こんにちは。スプリングノートのマスター、大塚です。
撮影スタジオを探していると、1時間数千円の場所もあれば、数万円する場所もあります。「撮影スタジオの料金相場はいくらなのか」「結局、総額でいくら用意すればいいのか」が分かりにくいと感じる方も多いと思います。
結論からいうと、撮影スタジオの費用は1時間あたりの料金だけでは決まりません。最低利用時間、撮影機材、利用人数、スチールか動画か、早朝・深夜料金、延長料金、駐車場や清掃費などを含めて考える必要があります。

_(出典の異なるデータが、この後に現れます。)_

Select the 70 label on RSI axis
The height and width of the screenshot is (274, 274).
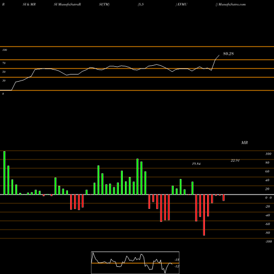pos(4,63)

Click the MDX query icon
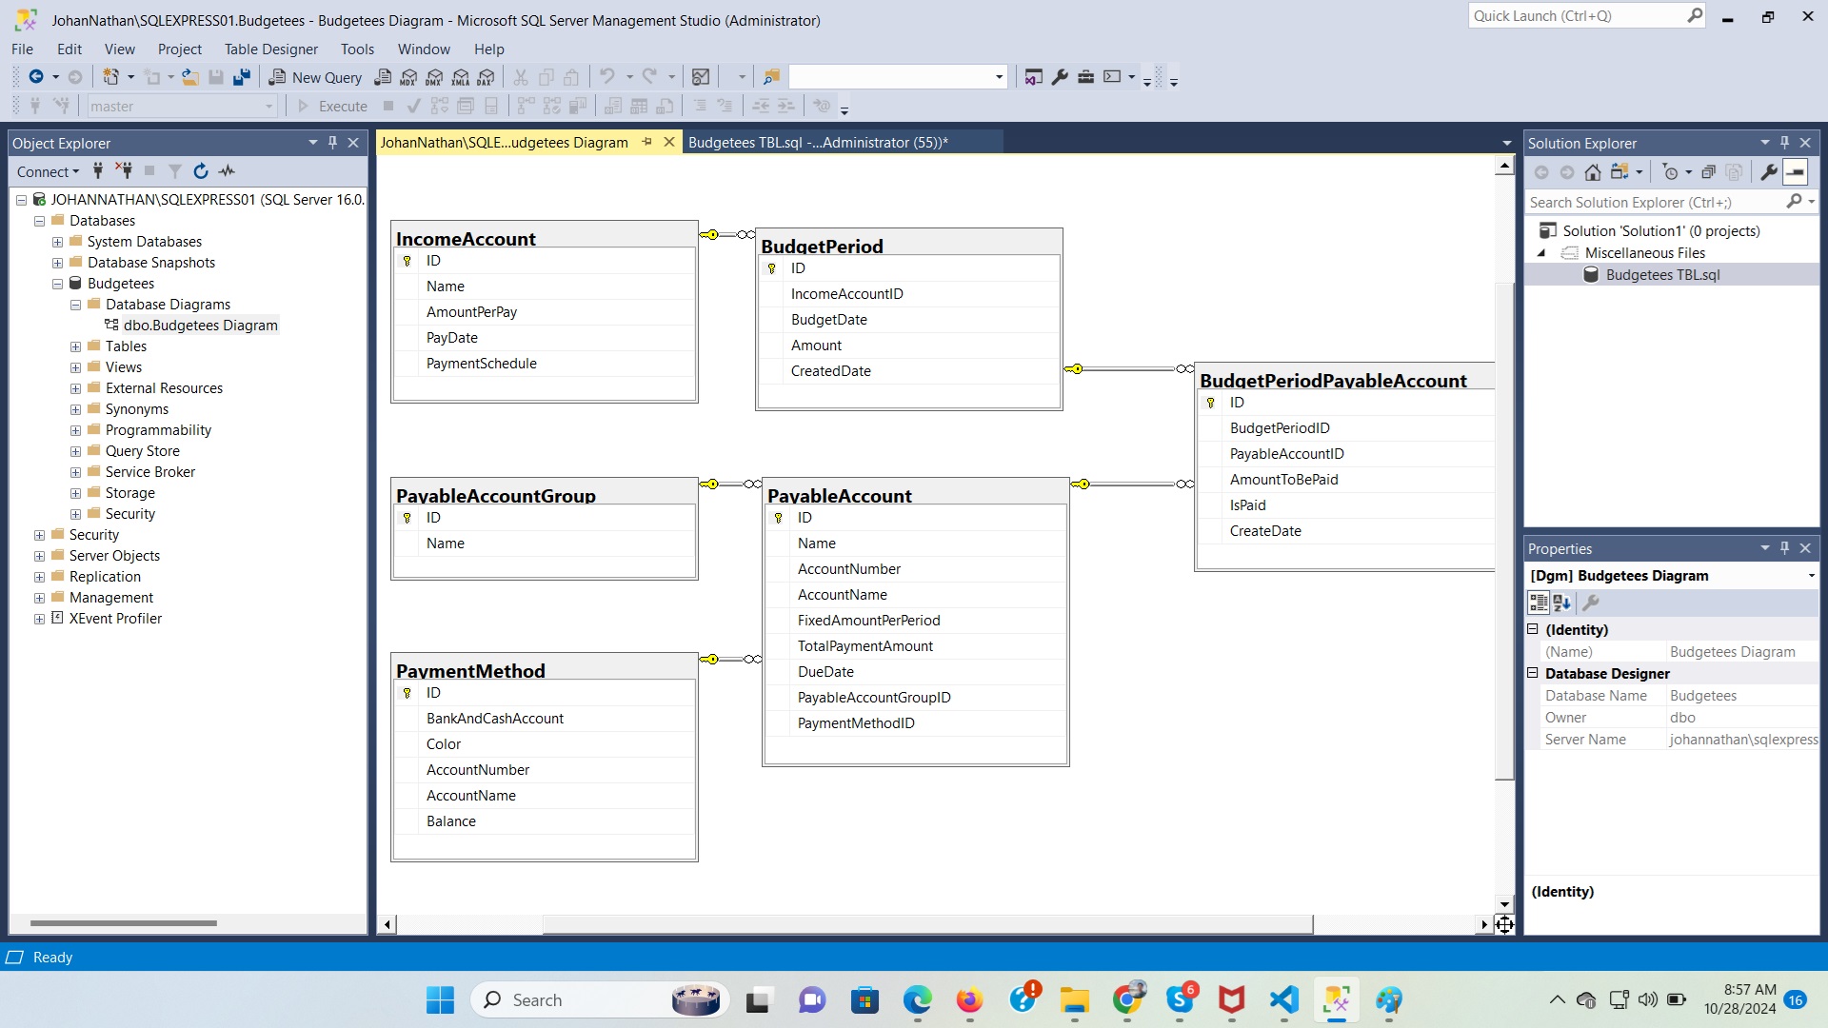[408, 77]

東京周辺では、シンプルな小規模撮影スペースなら1時間数千円台から見つかる一方、設備の整った撮影スタジオやハウススタジオでは1時間1万〜3万円前後、大型施設や特殊なロケーションではそれ以上になることもあります。ただし、これは全国一律の統計的な平均ではなく、公開されている料金帯から考える大まかな目安です。
大切なのは相場の真ん中を選ぶことではなく、自分の撮影に必要な背景・広さ・照明・音環境などが基本料金に含まれているかを見ることです。この記事では、撮影スタジオの値段の見方と、予約前に確認したい費用の内訳を整理します。
渋谷で少人数の貸切スペースをお探しの方へ
スプリングノートは、渋谷駅から徒歩約8分の貸切利用できるカフェバーです。
撮影・動画収録、飲み会・パーティー、セミナー・ワークショップ、楽器演奏など、さまざまな用途にご利用いただけます。
- 撮影スタジオの料金相場と価格差が生まれる理由
- 時間料金以外にかかりやすい費用の内訳
- 撮影内容に合わせて予算を抑える考え方
- 予約前に確認しておきたい料金・設備・利用条件
撮影スタジオの料金相場

撮影スタジオの料金は、スペースの広さや内装、機材、立地、撮影用途によってかなり幅があります。まずは「何円が平均か」ではなく、どのタイプのスタジオがどの価格帯に入りやすいかをつかんでおくと選びやすくなります。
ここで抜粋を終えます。